*Task prompt*: If a line in the entries below includes "agent", show that line.

*Dataset content*:
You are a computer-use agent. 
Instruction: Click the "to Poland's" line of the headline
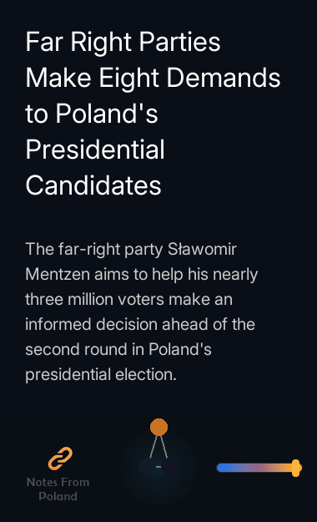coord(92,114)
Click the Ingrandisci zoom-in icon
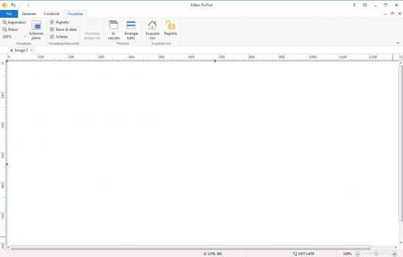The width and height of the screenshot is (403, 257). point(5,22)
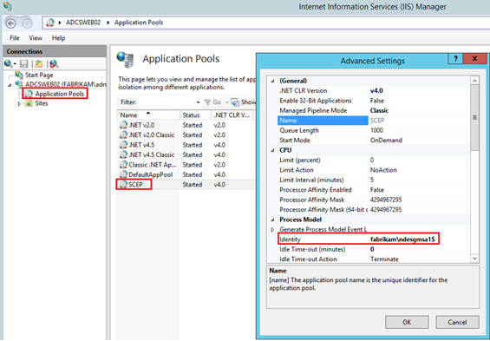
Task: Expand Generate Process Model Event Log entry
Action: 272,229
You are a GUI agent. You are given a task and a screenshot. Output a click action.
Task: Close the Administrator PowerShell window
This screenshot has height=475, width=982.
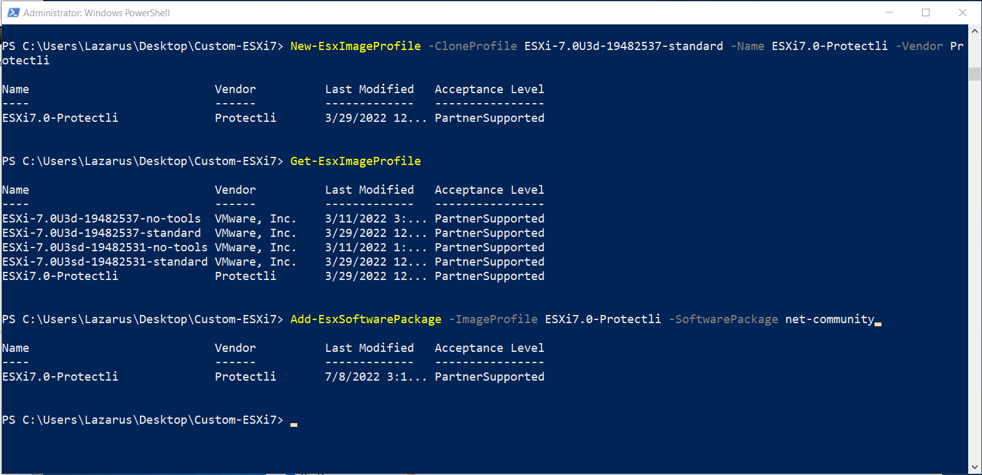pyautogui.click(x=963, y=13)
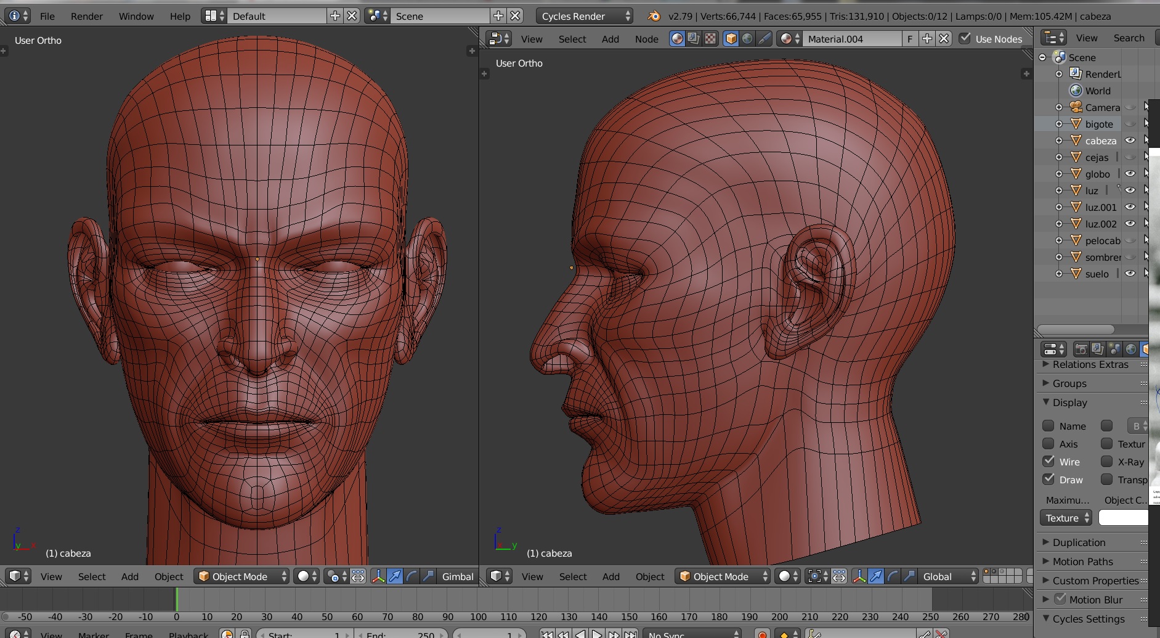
* * *
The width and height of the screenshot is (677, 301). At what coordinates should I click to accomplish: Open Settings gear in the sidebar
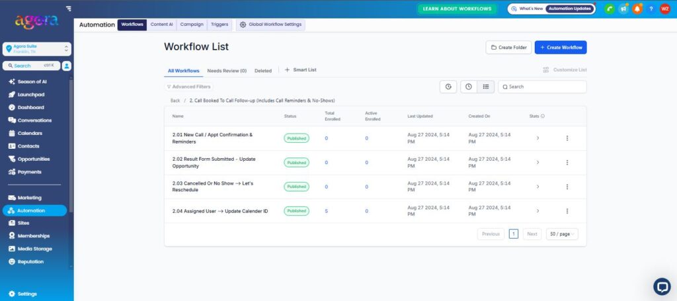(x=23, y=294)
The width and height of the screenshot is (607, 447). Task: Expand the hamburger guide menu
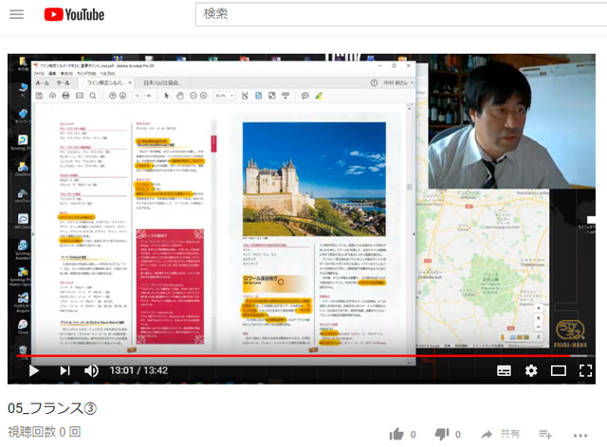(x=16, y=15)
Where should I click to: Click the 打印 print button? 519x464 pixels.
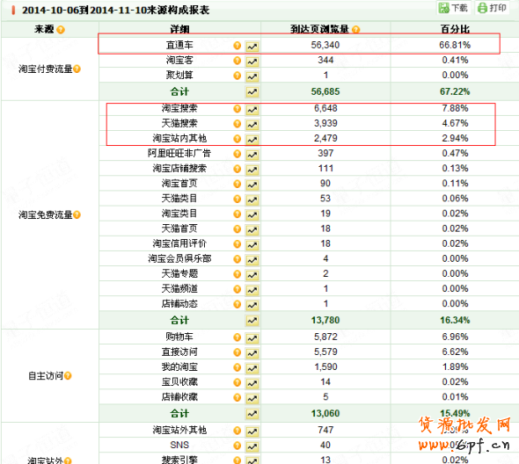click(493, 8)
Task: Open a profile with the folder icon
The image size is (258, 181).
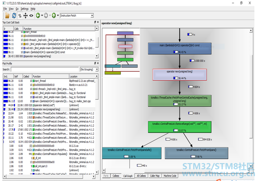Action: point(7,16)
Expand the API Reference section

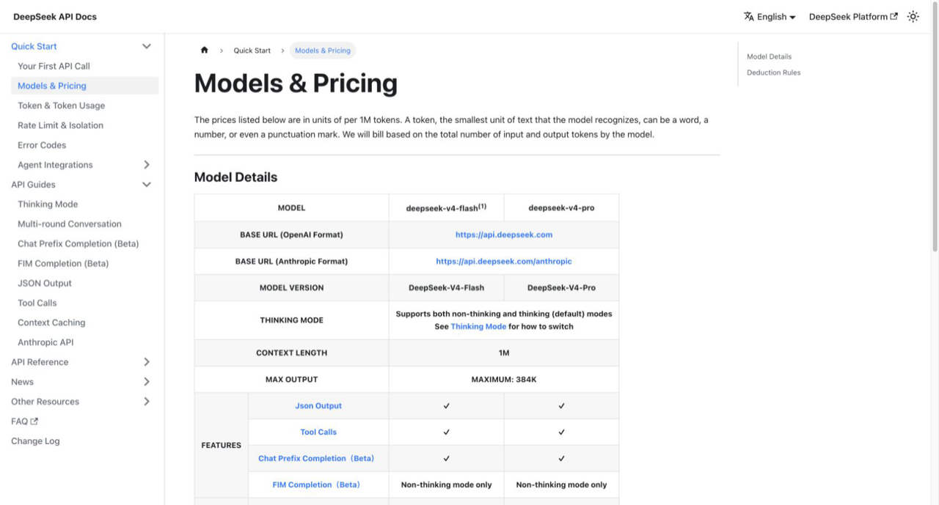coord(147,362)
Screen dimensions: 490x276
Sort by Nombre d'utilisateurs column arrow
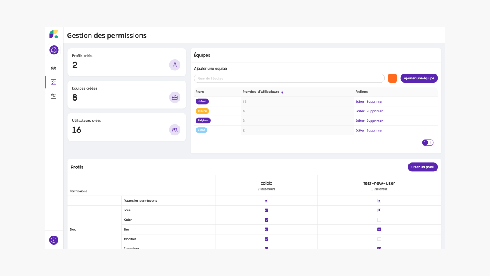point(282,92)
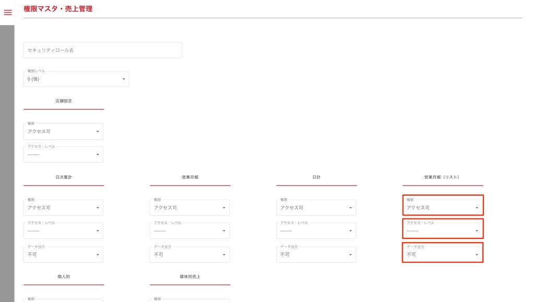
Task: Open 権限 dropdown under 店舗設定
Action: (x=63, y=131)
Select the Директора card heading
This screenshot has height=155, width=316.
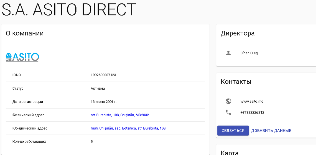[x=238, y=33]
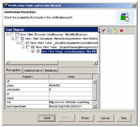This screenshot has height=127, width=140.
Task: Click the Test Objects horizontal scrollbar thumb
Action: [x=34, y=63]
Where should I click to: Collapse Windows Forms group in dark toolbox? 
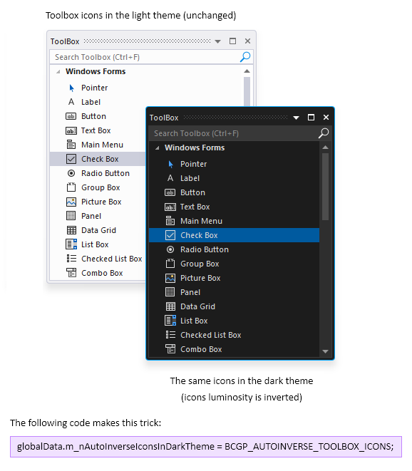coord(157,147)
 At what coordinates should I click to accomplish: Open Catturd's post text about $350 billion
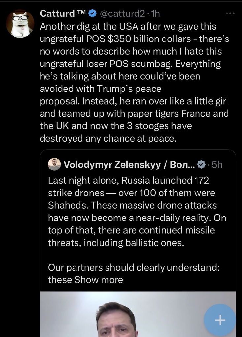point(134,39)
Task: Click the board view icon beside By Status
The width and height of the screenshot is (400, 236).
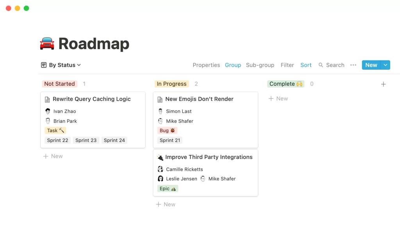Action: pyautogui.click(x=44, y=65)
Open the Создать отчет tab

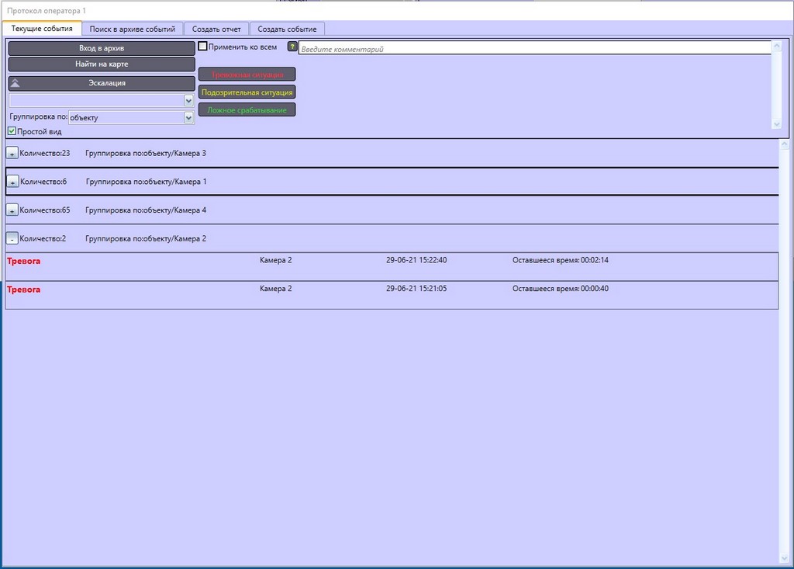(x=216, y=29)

*Response to the task*:
You are a computer-use agent. 
You are a GUI agent. You are given a task and a screenshot. Output a click action.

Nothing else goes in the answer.